:: Records ::
⁂
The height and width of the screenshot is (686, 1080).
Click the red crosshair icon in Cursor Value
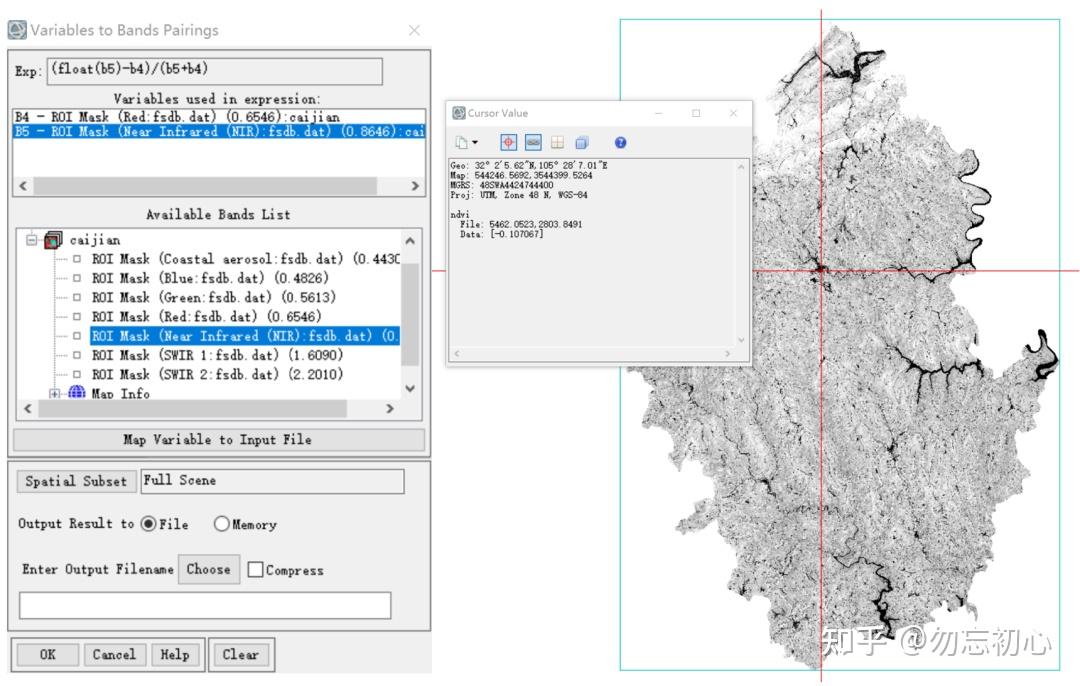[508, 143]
⁂
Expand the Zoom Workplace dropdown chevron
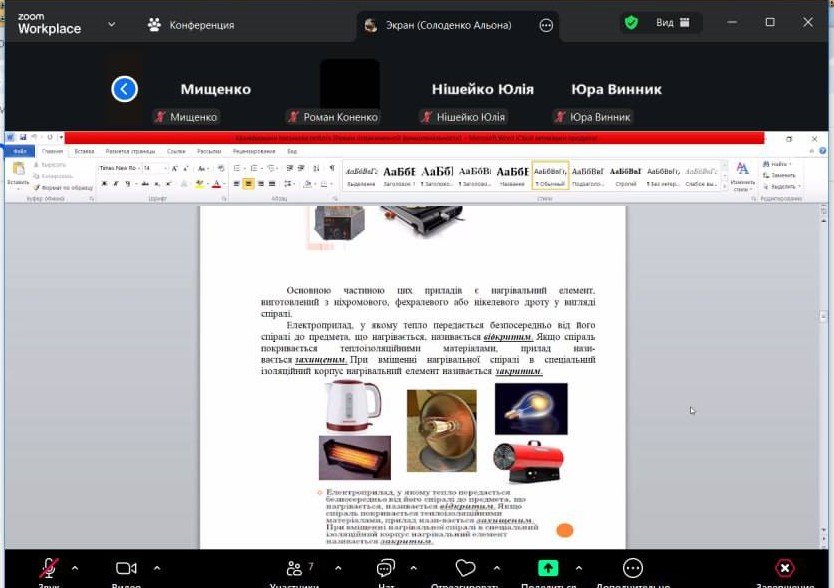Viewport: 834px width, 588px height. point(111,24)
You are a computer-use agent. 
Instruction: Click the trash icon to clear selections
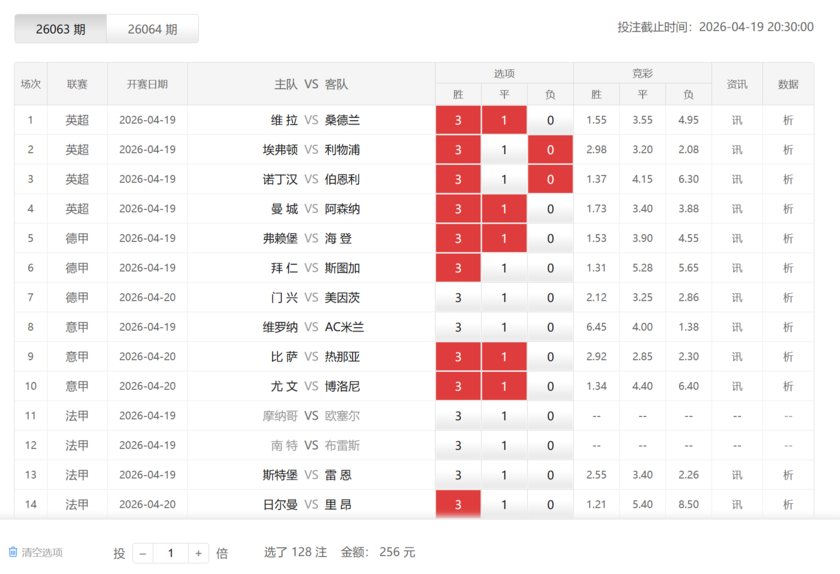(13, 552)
⁂
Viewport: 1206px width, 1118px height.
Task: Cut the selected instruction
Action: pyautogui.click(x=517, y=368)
⁂
:: Exercise ::
Copy everything from the line containing "Viewport: 1206px width, 1118px height." down to the line containing "Action: pyautogui.click(x=517, y=368)", both of those lines included, reproducing them character for character.

:: Exercise solution ::
Viewport: 1206px width, 1118px height.
Task: Cut the selected instruction
Action: pyautogui.click(x=517, y=368)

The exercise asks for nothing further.